---- DATA EXTRACTS

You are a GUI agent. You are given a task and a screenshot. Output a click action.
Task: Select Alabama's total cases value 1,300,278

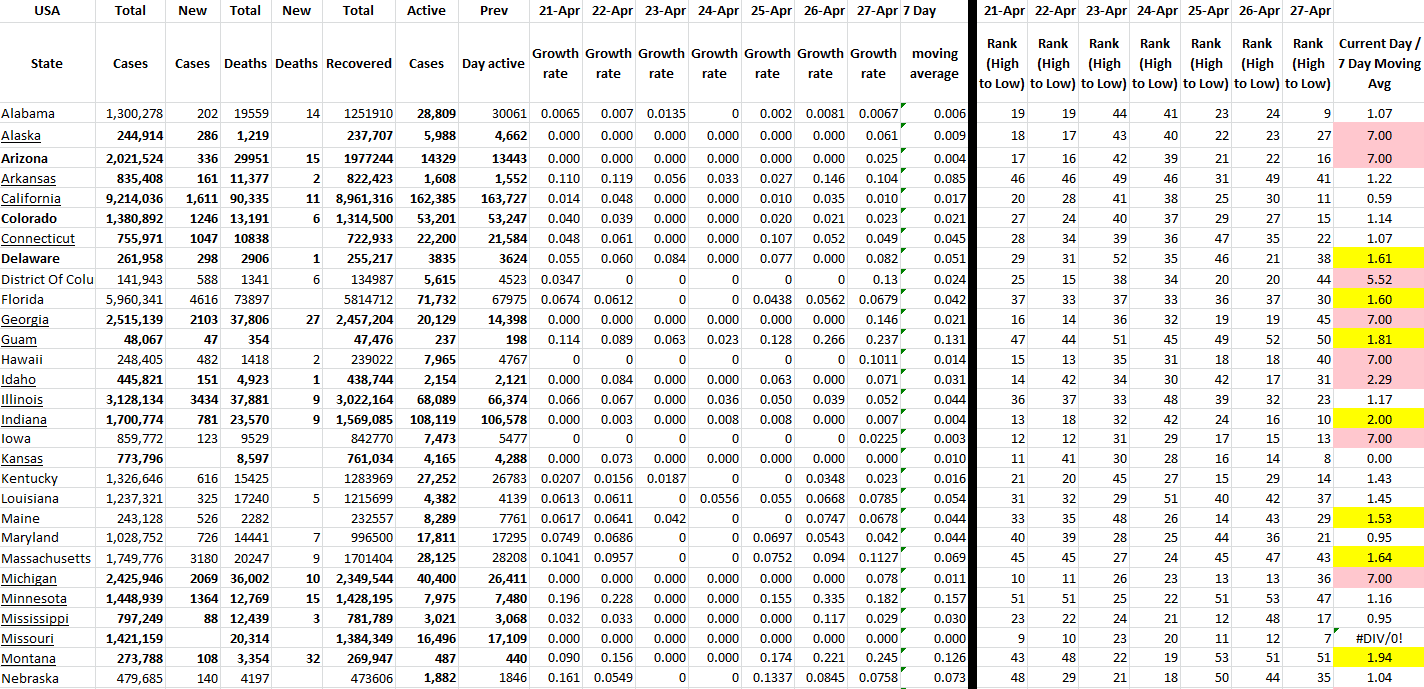130,114
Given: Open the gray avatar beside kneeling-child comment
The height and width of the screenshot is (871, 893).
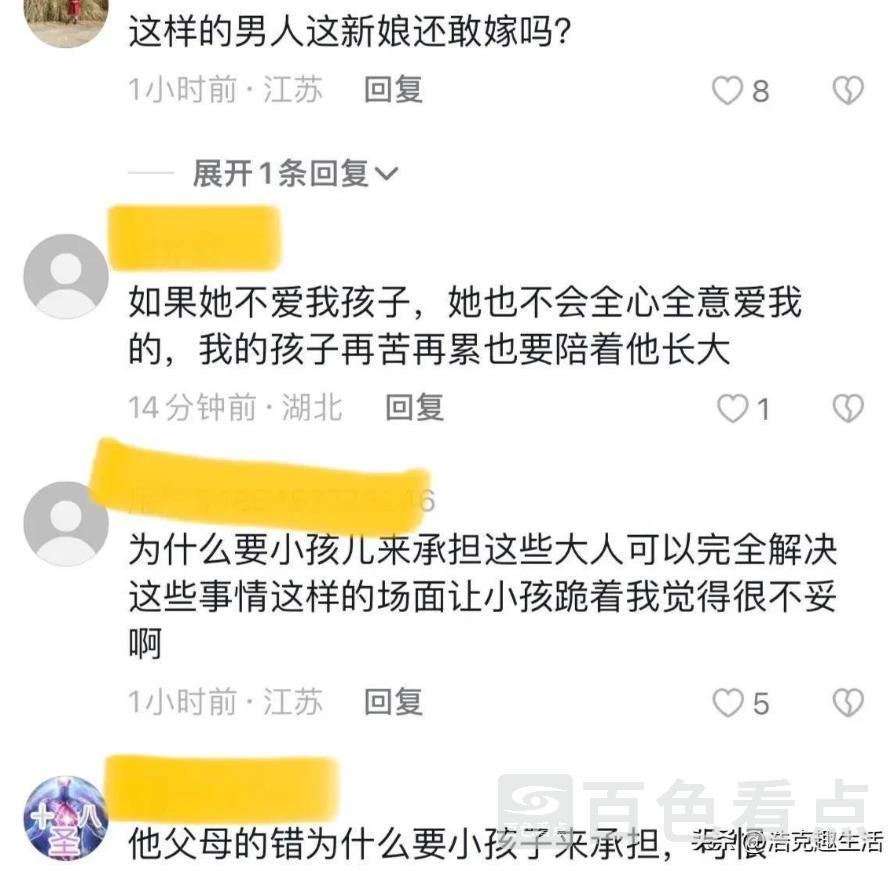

--------

▶ WHAT THIS TASK INVOLVES:
For the word "screenshot", count the lines of the listing above that hold it; the number alone is the answer.

▶ WRITTEN SOLUTION:
2